0

I'm trying to create a new column designating the region of a state based on the state alpha code column. I've reviewed other questions, and tried both using .apply and using np.select as shown below. Can someone please help me fix the code, and explain the concept behind what is happening behind the scenes so I can understand how to fix this issue moving forward.

Kansas_City = ['ND', 'SD', 'NE', 'KS', 'MN', 'IA', 'MO'] 
Dallas = ['TX', 'OK', 'AR', 'LA', 'TN']
conditions = [df_merge['state_alpha'] in Kansas_City, df_merge['state_alpha'] in Dallas] 
outputs = ['Kansas City', 'Dallas'] 
df_merge['Region'] = np.select(conditions, outputs, 'Other') 

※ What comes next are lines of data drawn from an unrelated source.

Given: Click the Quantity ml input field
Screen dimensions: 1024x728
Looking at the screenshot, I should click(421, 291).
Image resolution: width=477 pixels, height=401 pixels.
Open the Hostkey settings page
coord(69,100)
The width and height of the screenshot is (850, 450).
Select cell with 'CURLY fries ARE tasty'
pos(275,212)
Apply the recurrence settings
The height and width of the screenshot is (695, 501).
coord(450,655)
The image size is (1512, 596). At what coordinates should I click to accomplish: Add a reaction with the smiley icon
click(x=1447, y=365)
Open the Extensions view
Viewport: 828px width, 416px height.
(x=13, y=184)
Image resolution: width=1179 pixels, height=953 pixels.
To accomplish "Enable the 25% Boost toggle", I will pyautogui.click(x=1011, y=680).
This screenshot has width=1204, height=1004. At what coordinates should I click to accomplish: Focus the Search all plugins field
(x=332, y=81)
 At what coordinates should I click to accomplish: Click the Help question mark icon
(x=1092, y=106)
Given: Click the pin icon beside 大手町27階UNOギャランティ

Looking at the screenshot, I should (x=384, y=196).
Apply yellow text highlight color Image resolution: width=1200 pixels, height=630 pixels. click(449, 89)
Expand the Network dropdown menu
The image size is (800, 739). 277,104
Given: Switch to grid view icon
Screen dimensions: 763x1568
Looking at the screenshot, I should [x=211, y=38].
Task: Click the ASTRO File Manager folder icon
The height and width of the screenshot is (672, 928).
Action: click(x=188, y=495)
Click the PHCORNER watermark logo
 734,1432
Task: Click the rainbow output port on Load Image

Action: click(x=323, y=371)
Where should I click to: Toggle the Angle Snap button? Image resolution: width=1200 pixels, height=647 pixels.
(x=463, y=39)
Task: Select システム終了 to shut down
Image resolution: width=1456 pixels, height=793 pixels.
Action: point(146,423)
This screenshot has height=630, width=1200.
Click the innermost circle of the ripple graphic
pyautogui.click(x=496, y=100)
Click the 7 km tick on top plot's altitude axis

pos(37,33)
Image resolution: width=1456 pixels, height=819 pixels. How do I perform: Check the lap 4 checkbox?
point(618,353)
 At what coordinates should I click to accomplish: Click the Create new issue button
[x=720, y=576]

The other question I was trying to follow is here - pandas create new column based on values from other columns / apply a function of multiple columns, row-wise

state_alpha   Region
'MN'          Kansas City
'TX'          Dallas
'IA'          Kansas City
'NE'          Kansas City
Shawn Schreier
  • 780
  • 2
  • 10
  • 20

1 Answers1

1

Hope this can help you;

    df_merge['Region'] = df_merge['state_alpha'].apply(lambda x: 
    'Kansas City' if x in Kansas_City
    else 'Dallas' if x in Dallas
    else 'Others')

You can pass data to the function by using apply. This can be used for both column and row.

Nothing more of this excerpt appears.